After a wide-ranging career that brought him in contact with Lady Gaga, 50 Cent and several Silicon Valley tycoons, including executives at Meta and Palantir, Michelsen turned to the disaster-response business, founding Gothams in 2019.
The company has had a remarkable rise in recent years thanks to lush government contracts. It was awarded hundreds of millions in government funding for running Covid-19 programs during the pandemic, and supplying logistics in the booming industry of state-run detention operations.
In 2022, the Texas Observer reported that Michelsen donated a quarter-million dollars to Abbott’s campaign efforts, the same year Texas awarded Gothams a $43m contract.
Michelsen said he donated to Abbott because he likes him: “I support Abbott.”
He told the Guardian on Friday that he was limited in how much he could say about Gaza plans, and was unwilling to discuss Hoffman, Gruenbaum or the process. “I’ve agreed not to share anything about the government,” he said.
Michelsen did say that the plans had changed drastically over the past two weeks, growing in scale. “The original premise has changed,” he said. “This thing has changed massively.”
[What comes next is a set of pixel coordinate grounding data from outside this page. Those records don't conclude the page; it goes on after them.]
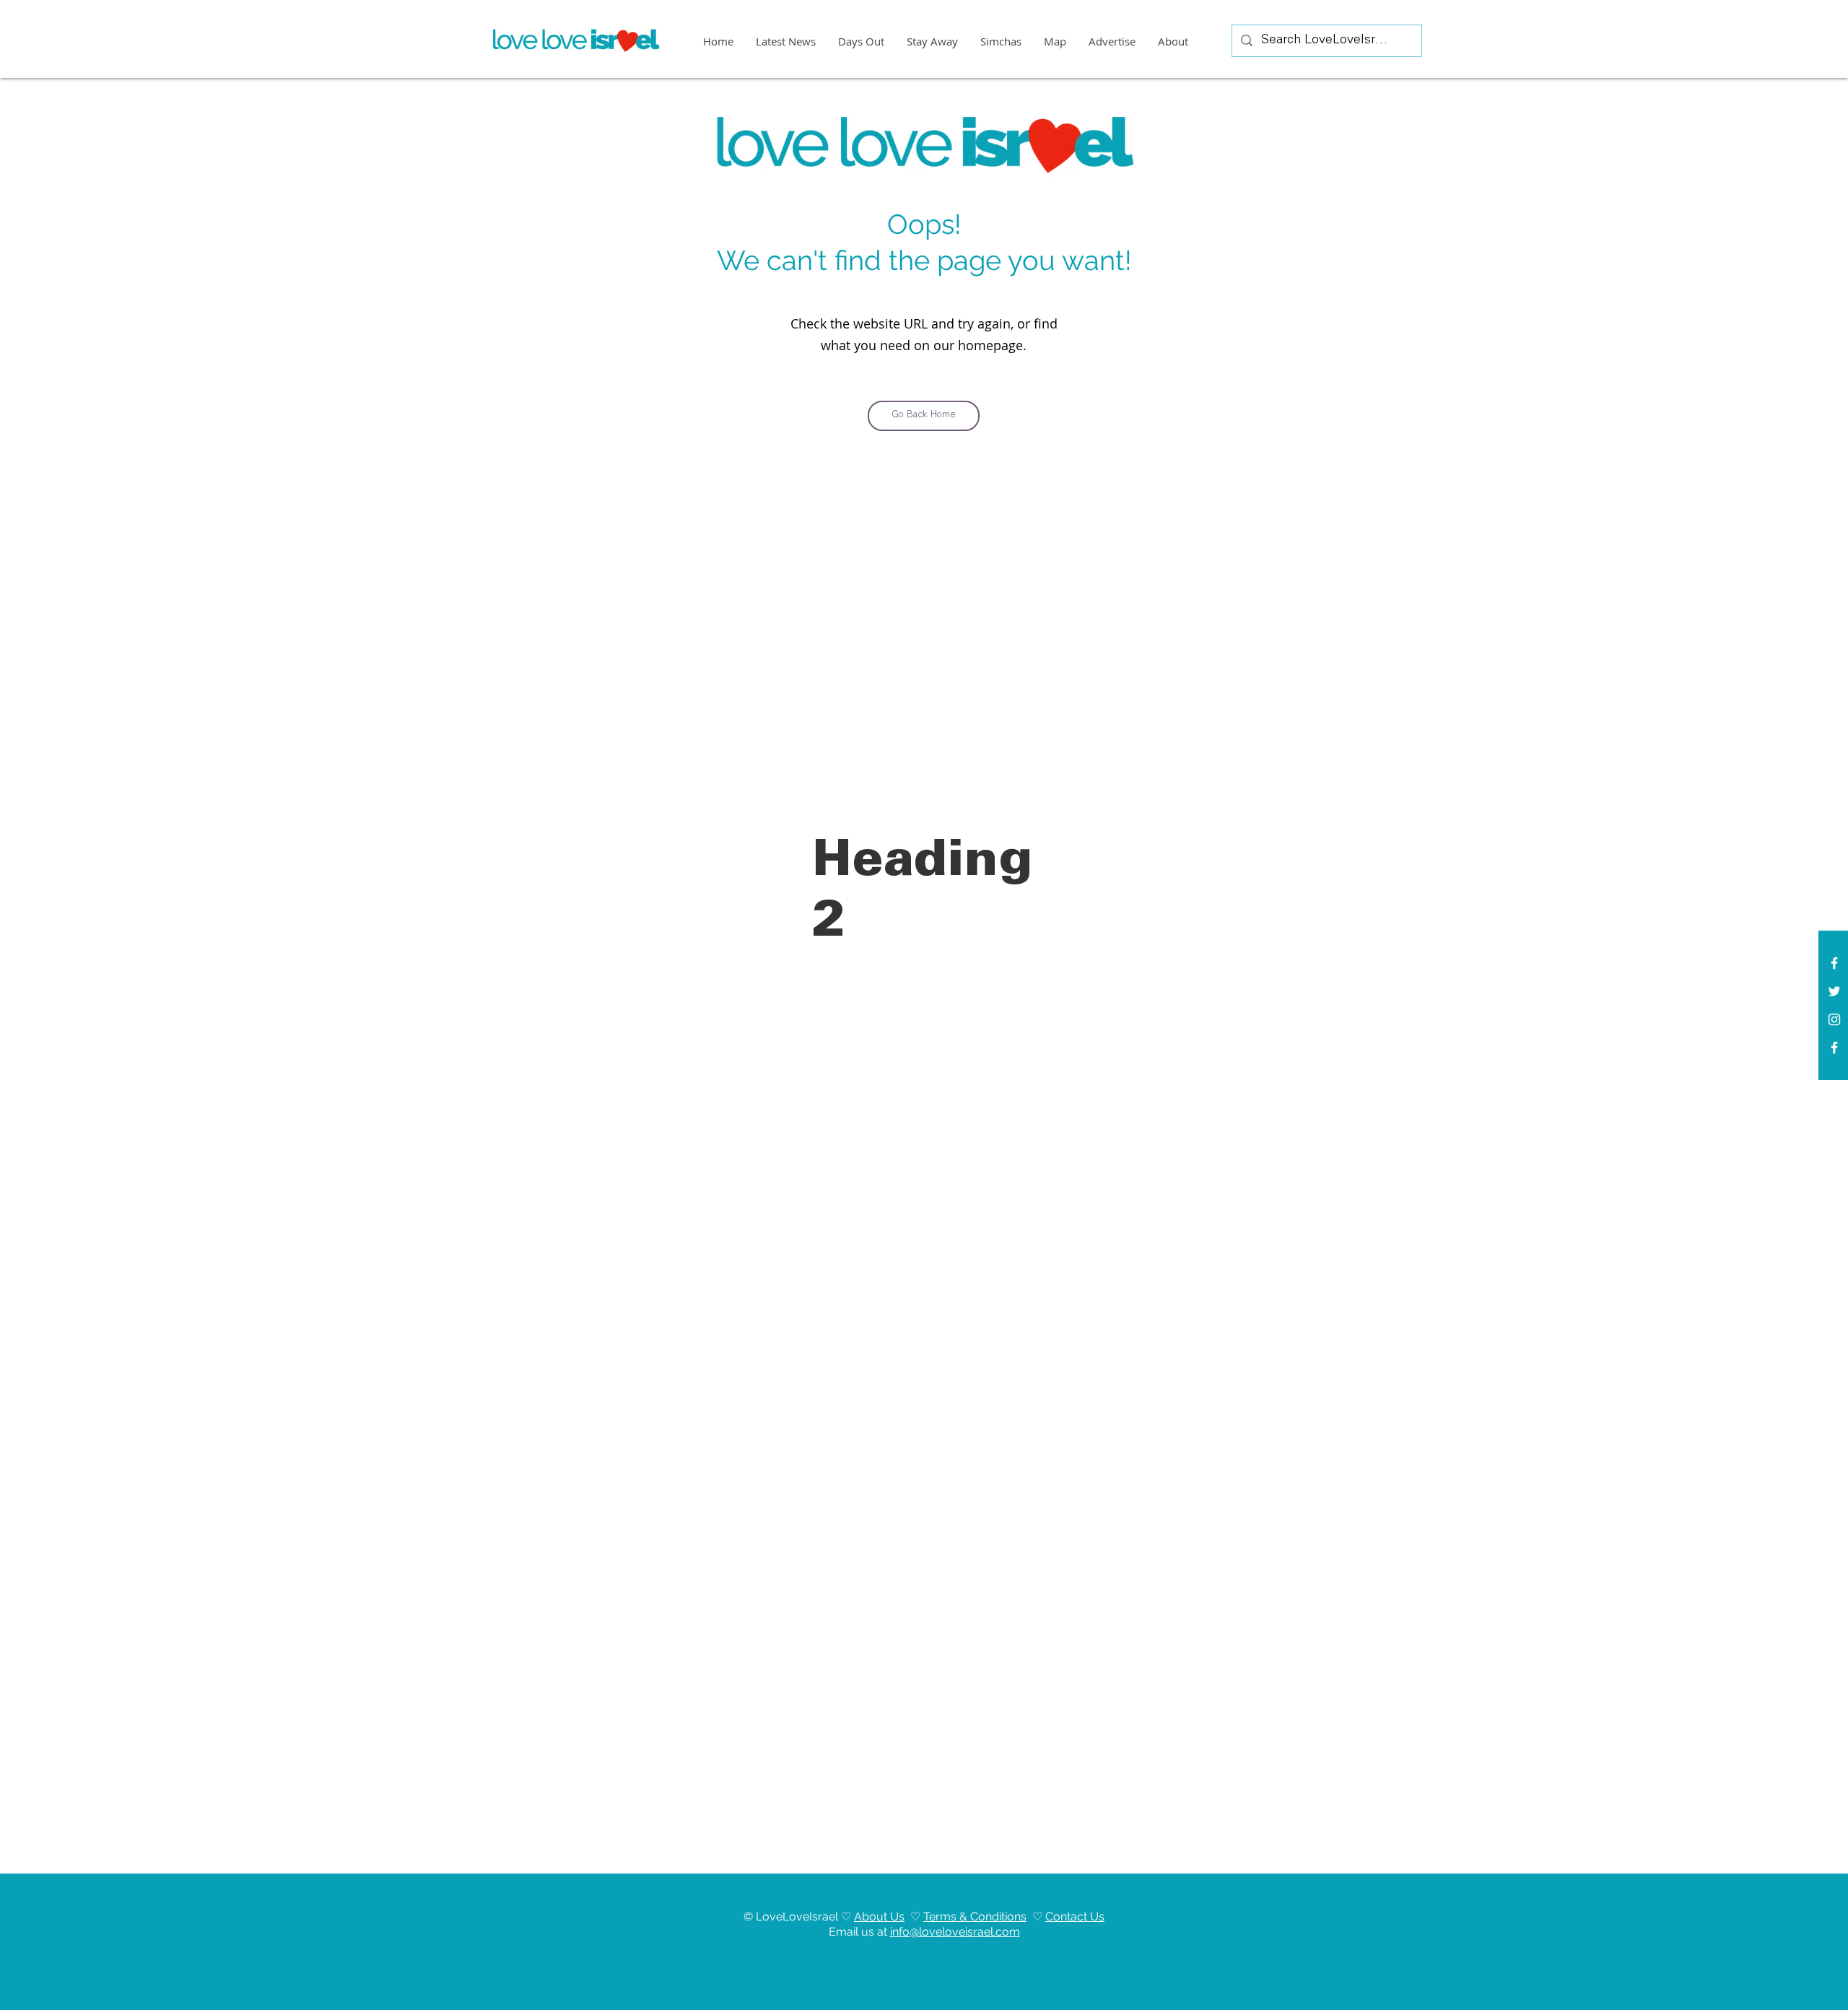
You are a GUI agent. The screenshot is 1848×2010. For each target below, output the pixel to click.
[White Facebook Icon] (1834, 963)
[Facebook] (1834, 1048)
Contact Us (1074, 1916)
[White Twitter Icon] (1834, 991)
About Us (879, 1916)
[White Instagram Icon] (1834, 1019)
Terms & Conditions (975, 1916)
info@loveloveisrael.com (955, 1932)
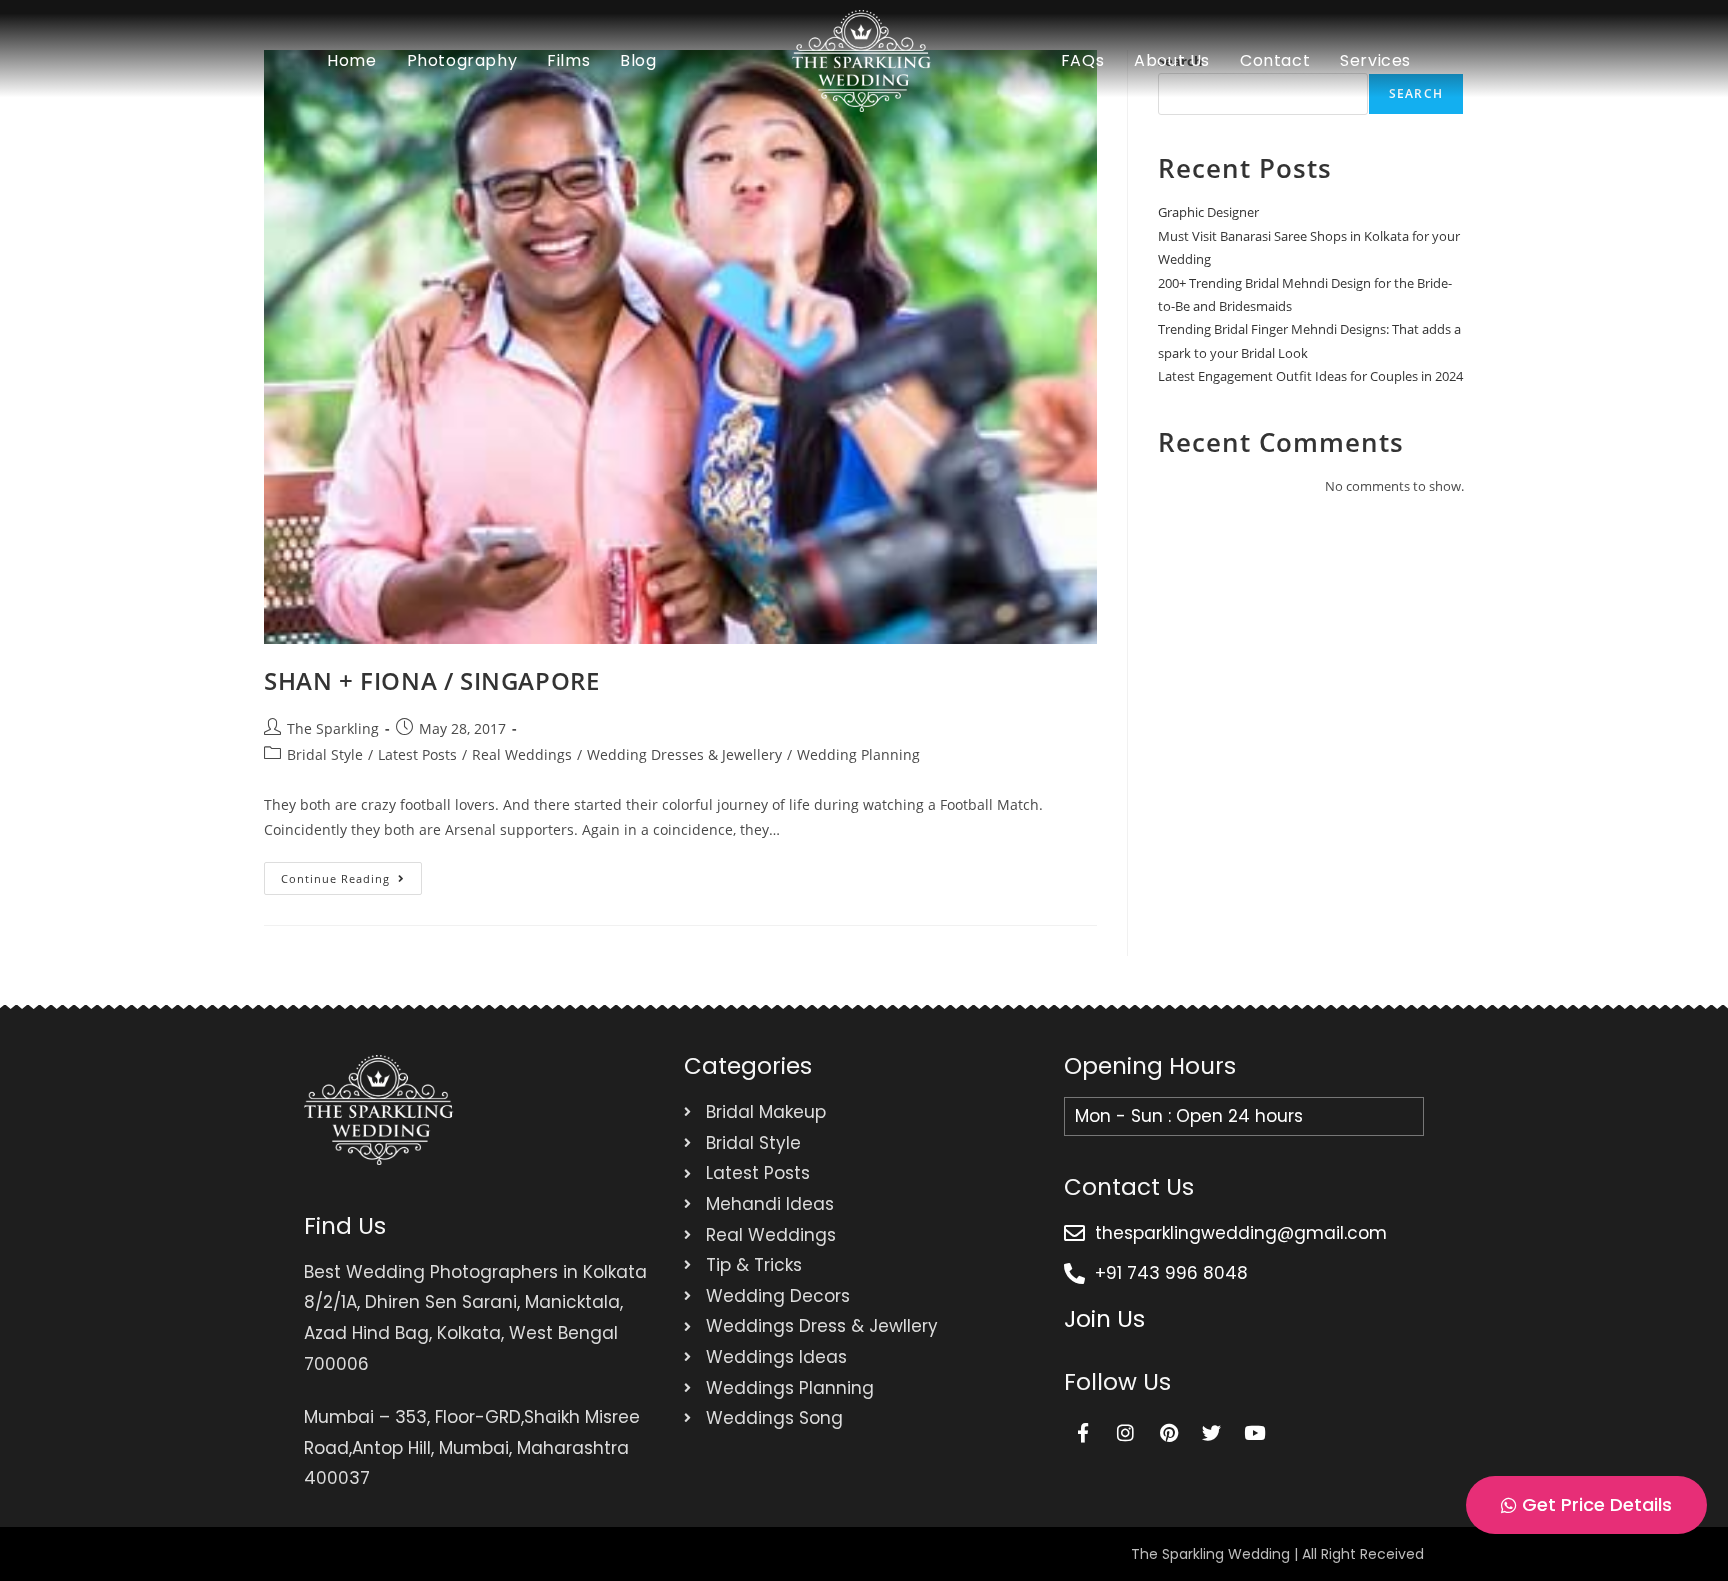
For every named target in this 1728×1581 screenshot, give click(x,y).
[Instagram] (1126, 1432)
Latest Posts (417, 754)
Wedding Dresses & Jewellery (684, 754)
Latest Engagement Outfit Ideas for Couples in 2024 (1310, 376)
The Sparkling (333, 728)
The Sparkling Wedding (1210, 1554)
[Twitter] (1212, 1432)
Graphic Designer (1208, 212)
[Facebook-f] (1083, 1432)
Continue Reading (351, 874)
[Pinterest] (1169, 1432)
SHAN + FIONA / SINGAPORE (431, 680)
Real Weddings (522, 754)
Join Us (1104, 1319)
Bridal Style (325, 754)
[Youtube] (1255, 1432)
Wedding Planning (858, 754)
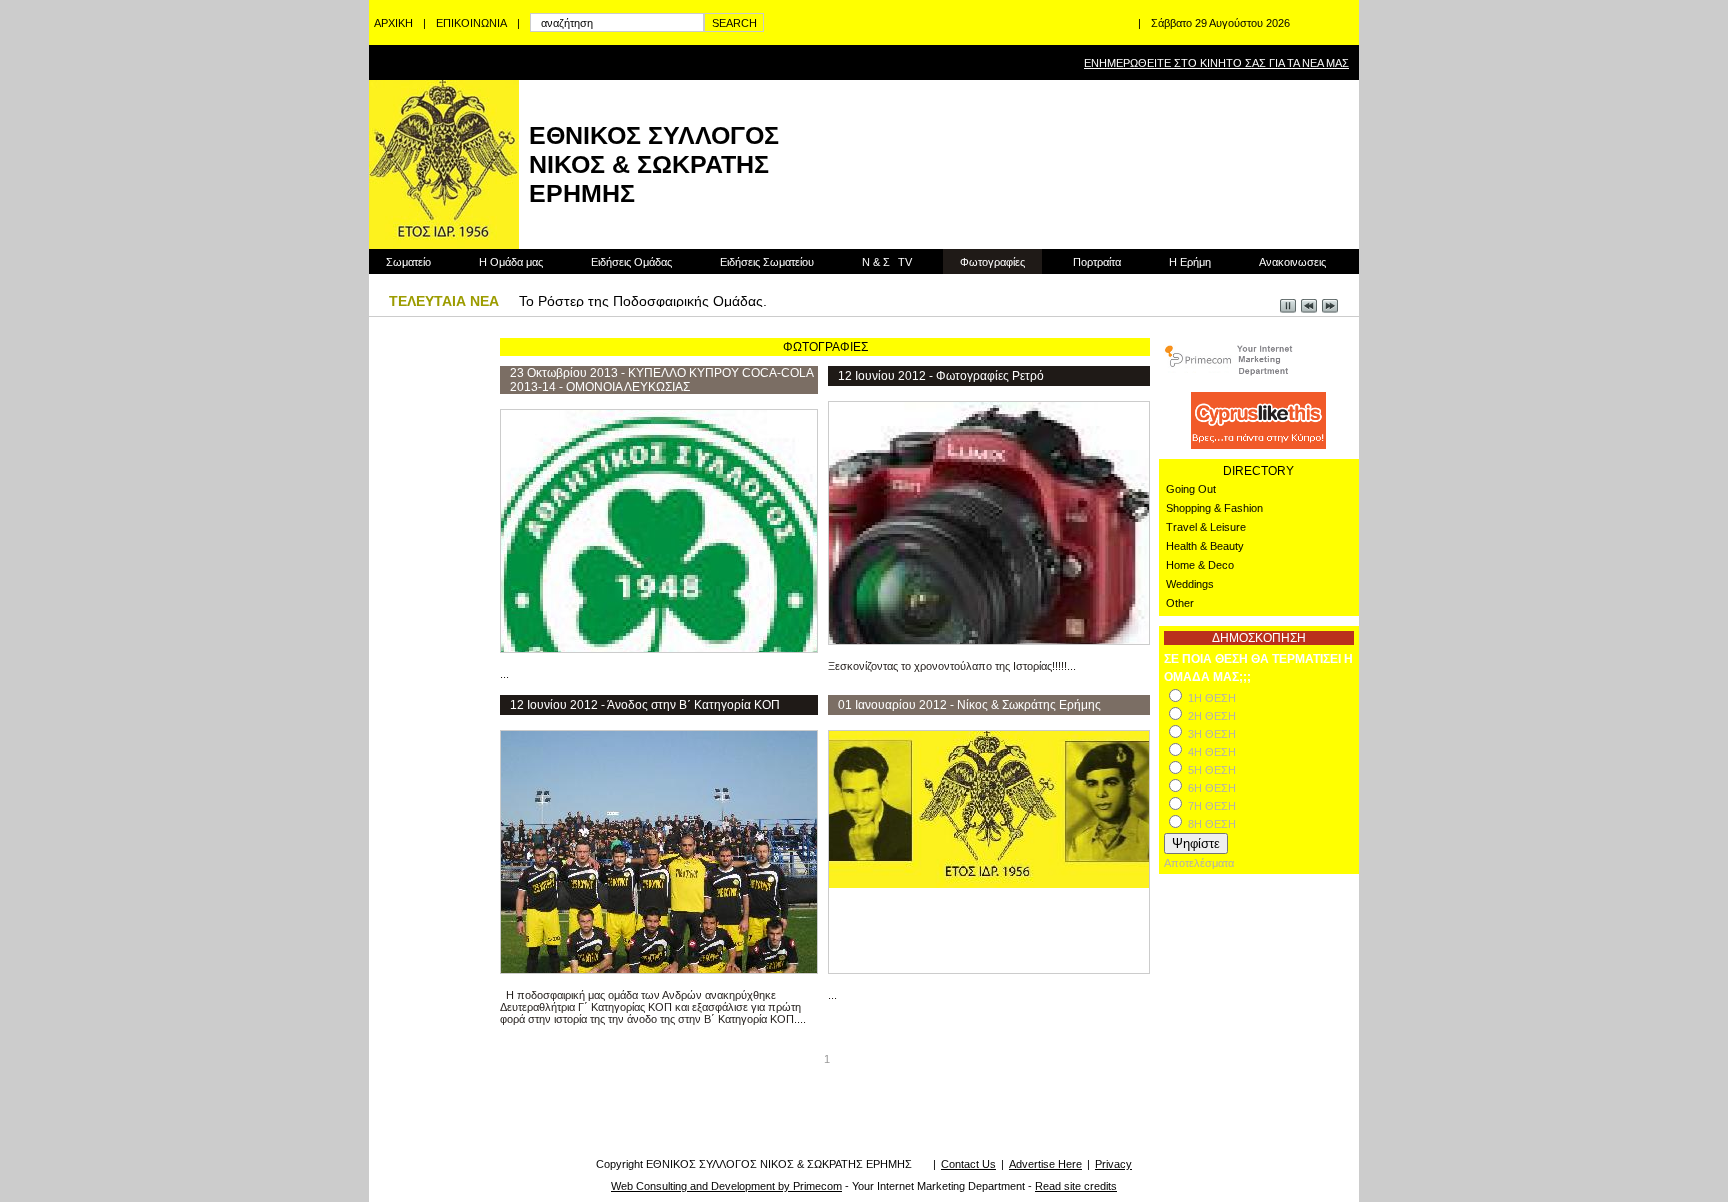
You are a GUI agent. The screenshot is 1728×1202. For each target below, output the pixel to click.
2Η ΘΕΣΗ (1212, 716)
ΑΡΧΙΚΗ (393, 23)
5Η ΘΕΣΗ (1212, 770)
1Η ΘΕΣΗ (1212, 698)
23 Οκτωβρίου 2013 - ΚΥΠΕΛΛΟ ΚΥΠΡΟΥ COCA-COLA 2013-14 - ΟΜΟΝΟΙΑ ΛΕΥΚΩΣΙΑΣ (661, 380)
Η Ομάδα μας (511, 262)
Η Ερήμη (1190, 262)
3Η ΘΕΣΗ (1212, 734)
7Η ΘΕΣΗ (1212, 806)
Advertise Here (1045, 1164)
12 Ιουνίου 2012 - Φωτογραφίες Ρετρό (941, 376)
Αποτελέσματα (1199, 863)
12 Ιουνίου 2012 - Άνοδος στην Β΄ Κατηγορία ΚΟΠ (645, 705)
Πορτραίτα (1097, 262)
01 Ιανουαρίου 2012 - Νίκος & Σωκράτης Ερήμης (969, 705)
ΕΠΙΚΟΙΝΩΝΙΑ (471, 23)
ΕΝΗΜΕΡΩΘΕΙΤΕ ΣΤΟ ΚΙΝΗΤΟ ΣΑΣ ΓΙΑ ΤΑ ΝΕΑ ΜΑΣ (1216, 63)
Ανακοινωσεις (1292, 262)
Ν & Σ (887, 262)
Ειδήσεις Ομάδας (631, 262)
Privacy (1113, 1164)
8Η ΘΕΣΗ (1212, 824)
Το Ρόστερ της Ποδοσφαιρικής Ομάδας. (643, 301)
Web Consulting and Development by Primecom (726, 1186)
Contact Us (968, 1164)
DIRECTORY (1258, 471)
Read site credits (1076, 1186)
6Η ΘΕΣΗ (1212, 788)
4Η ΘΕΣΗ (1212, 752)
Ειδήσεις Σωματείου (767, 262)
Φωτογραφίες (992, 262)
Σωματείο (408, 262)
In his interview, Michelsen said questions from the Guardian had prompted him to pull out of the Gaza contracting effort. “Your questions have really hit me,” he said. He said he’d just made the decision, and was notifying the Guardian before even telling Gothams’ staff. He was concerned about bad publicity, he said, and about potential security risks, if he goes forward.
“Gothams will not be participating,” he said. “I wish them well.”
Michelsen did promise, if he changes his mind again, to let the Guardian know.